From the entries that follow, pick out all lines holding "computer".

[[ Data for the task, beginning ]]

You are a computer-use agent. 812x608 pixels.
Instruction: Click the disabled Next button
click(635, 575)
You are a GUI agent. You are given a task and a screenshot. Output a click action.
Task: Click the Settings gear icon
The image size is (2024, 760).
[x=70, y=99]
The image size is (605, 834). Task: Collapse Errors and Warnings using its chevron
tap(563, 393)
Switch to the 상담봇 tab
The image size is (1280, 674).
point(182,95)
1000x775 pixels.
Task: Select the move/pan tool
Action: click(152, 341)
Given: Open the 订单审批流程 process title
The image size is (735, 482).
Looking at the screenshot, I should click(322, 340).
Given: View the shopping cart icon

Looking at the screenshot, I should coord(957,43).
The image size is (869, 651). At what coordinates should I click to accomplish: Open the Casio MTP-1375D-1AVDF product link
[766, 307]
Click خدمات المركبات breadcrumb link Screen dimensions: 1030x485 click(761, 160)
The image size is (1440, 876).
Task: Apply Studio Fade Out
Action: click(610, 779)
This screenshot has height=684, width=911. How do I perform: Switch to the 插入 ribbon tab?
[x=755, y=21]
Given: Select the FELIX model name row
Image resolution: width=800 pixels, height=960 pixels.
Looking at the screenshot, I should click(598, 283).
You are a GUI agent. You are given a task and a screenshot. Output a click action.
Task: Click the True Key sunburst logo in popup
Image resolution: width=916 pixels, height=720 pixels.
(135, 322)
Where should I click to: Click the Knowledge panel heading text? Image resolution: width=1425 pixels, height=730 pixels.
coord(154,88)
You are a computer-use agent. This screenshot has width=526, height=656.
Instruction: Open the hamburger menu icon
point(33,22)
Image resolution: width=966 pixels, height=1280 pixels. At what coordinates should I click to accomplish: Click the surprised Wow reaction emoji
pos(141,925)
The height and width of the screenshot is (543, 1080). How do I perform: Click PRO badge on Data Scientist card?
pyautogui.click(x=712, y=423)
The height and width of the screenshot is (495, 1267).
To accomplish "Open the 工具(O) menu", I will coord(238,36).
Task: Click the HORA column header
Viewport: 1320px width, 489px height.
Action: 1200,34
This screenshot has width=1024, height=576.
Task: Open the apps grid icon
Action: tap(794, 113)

[[ Data for the task, end ]]

[Output]:
You are a computer-use agent. 812x608 pixels.
You are a computer-use agent. This screenshot has width=526, height=656.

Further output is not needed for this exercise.